Après plus de cinq ans de travail, le Bureau des enquêtes indépendantes (BEI) a finalement remis ses rapports sur les fuites de documents sensibles de l’Unité permanente anticorruption (UPAC) et l’arrestation sans mise en accusation par cette même unité du député libéral Guy Ouellette. Des procureurs analyseront maintenant la preuve afin de déterminer si des personnes seront accusées en lien avec cet interminable feuilleton.

« Aujourd’hui, le 19 avril 2024 […], le BEI a complété la transmission de l’ensemble des rapports réalisés dans la poursuite de son mandat », confirme l’organisme sur son site web. Les rapports ont été remis au Directeur des poursuites criminelles et pénales (DPCP) pour analyse. Selon nos informations, la documentation fait plus de 1000 pages, sans compter les annexes.

L’enquête du BEI, baptisée Projet Serment, avait été déclenchée à la demande du gouvernement Legault en octobre 2018, mais elle ne s’était vraiment mise en branle qu’à partir de janvier 2019. Elle visait à faire la lumière sur une série d’irrégularités qui ont mené à l’avortement de plusieurs dossiers de l’UPAC. Le BEI souligne notamment sur son site web qu’entre novembre 2011 et septembre 2018, de nombreuses fuites d’informations sur les enquêtes anticorruption « ont eu des conséquences sur ces enquêtes ainsi que sur le processus judiciaire ».

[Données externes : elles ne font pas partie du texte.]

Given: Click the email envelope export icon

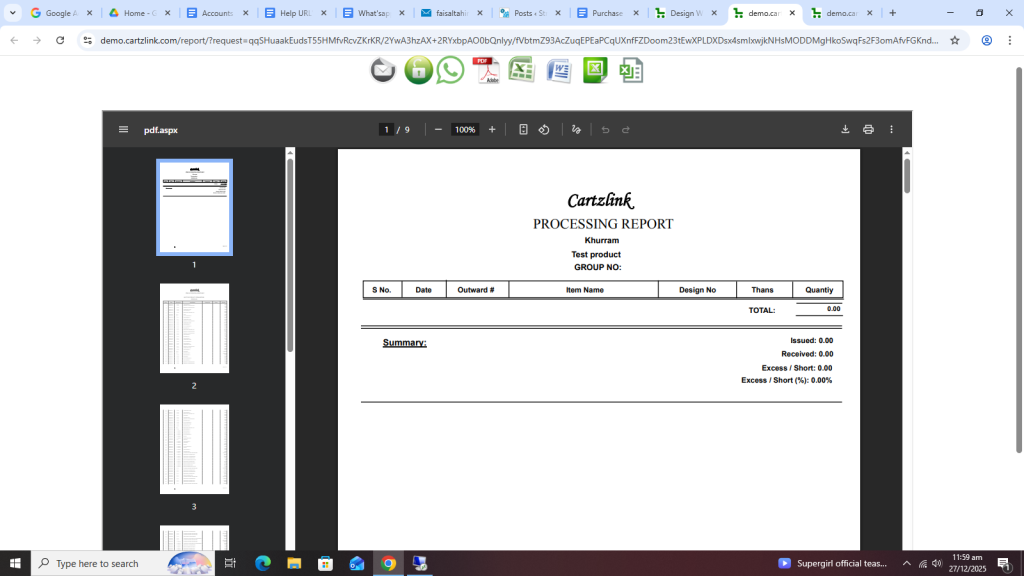Looking at the screenshot, I should point(383,70).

Des renseignements personnels divulgués

En 2017, les médias de Québecor avaient publié plusieurs documents sensibles issus d’une enquête de l’UPAC sur le financement du Parti libéral du Québec. Les documents concernaient notamment l’ancien premier ministre Jean Charest. Cette enquête sur le financement politique n’a jamais abouti et M. Charest a été dédommagé par l’État québécois à la suite de la divulgation de ses renseignements personnels.

Le commissaire de l’UPAC de l’époque, Robert Lafrenière, avait promis d’arrêter le « bandit » à l’origine de ces fuites. En octobre 2017, ses enquêteurs avaient procédé à l’arrestation du député libéral Guy Ouellette, ainsi que d’un policier actif et un autre retraité, en lien avec ces fuites. Mais l’année suivante, sans même que des accusations aient été portées contre les trois hommes, le DPCP avait reconnu la nullité des mandats lancés contre eux.

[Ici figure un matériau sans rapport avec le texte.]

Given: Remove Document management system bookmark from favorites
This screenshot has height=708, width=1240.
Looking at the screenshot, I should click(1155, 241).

M. Lafrenière a démissionné le jour de l’élection de la CAQ au pouvoir et le nouveau commissaire de l’UPAC a présenté des excuses officielles à Guy Ouellette.

Impact sur un dossier d’envergure

Les fuites de documents confidentiels ont aussi eu un impact sur un dossier d’envergure lorsque l’ancienne vice-première ministre Nathalie Normandeau et plusieurs autres personnes accusées de fraude ont bénéficié d’un arrêt du processus judiciaire en raison des délais judiciaires et des fuites de documents d’enquête dans la sphère publique.

Le Projet Serment du BEI portait sur deux aspects distincts de l’affaire. Il visait dans un premier temps à trouver les responsables des fuites de documents confidentiels liés aux enquêtes anticorruption, mais aussi à faire la lumière sur la façon dont l’UPAC avait géré ces fuites et procédé à l’arrestation d’un député avant de se voir ses mandats annulés devant la cour. C’est pourquoi deux rapports ont été présentés au DPCP au terme de l’exercice.

Selon des chiffres obtenus en vertu de la Loi sur l’accès aux documents des organismes publics et sur la protection des renseignements personnels auprès des différents organismes impliqués dans l’enquête Serment et compilés par La Presse, celle-ci aurait coûté jusqu’à maintenant au moins 11 millions de dollars.